Küçük yaşlardan itibaren çocukların yeterli ve dengeli beslenme alışkanlığını kazanmasının sağlanması gerektiğinin altını çizen Çakır ” Erken yaşlardan itibaren, vitamin ve mineraller bakımından zengin taze sebze ve meyve tüketimi ve çeşitliliği, daha güçlü bir bağışıklık sistemi demek. Taze meyve ve sebzelerin yanında probiyotik gıdalara soframızda yer açmak çok önemlidir. Araştırmalar probiyotik içerikli gıdaların bağışıklık sistemimiz için faydalı olduğunu göstermektedir. Probiyotik besin tüketimiyle birlikte bağırsaktaki yararlı bakterilerin çoğalması, zararlıların yerleşmesini önler.
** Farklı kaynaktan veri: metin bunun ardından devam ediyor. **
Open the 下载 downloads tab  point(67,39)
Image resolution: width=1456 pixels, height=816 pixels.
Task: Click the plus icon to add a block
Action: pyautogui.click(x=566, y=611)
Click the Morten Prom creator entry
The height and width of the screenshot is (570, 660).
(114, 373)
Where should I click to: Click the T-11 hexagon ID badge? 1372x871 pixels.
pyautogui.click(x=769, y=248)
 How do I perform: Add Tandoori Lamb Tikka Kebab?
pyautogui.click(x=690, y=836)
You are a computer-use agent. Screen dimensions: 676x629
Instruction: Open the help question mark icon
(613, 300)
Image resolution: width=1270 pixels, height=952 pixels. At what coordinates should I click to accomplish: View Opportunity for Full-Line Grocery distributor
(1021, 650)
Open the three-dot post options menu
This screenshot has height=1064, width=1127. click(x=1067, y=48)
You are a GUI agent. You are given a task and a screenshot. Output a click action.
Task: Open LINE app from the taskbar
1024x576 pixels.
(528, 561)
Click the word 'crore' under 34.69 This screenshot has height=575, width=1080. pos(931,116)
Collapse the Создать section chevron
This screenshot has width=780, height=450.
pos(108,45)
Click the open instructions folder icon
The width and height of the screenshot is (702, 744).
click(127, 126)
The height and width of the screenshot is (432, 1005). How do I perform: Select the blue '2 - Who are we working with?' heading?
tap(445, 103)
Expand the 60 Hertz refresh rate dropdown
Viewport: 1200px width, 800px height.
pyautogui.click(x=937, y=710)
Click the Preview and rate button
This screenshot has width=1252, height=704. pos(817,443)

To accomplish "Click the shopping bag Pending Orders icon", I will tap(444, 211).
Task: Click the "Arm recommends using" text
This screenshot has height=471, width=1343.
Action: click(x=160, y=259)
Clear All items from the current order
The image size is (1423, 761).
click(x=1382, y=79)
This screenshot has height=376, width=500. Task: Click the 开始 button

Bu nedenle bağışıklık sistemimizi güçlendirmek ve bağırsak sağlığımız için kefir ve Anadolu arı ekmeği gibi doğal probiyotik gıdaların tüketimi faydalı olacaktır. Güçlü bir bağışıklık için atacağımız en önemli adımlardan bir tanesi de bol su tüketmektir. Doğal bir gıda takviyesi olan propolisin değeri de özellikle pandemi döneminde anlaşıldı. Özellikle Anadolu propolisi 15 farklı fenolik ve flavonoid içerdiği için diğer propolislere kıyasla en az 3 kat daha yüksek antioksidan etki gösterir. Yapılan bilimsel çalışmalarda, propolisin virüsler üzerinde etkili olduğu saptanmıştır. Saf Anadolu propolisi içeren bir özütten çocukların her gün en az 10 damla, 11 yaş ve üzeri yetişkinlerin ise her gün en az 20 damla süt, su, meyve suyu, bal, pekmez, yoğurt gibi gıdalarla birlikte tüketmesi önerilir” ifadelerine yer verdi.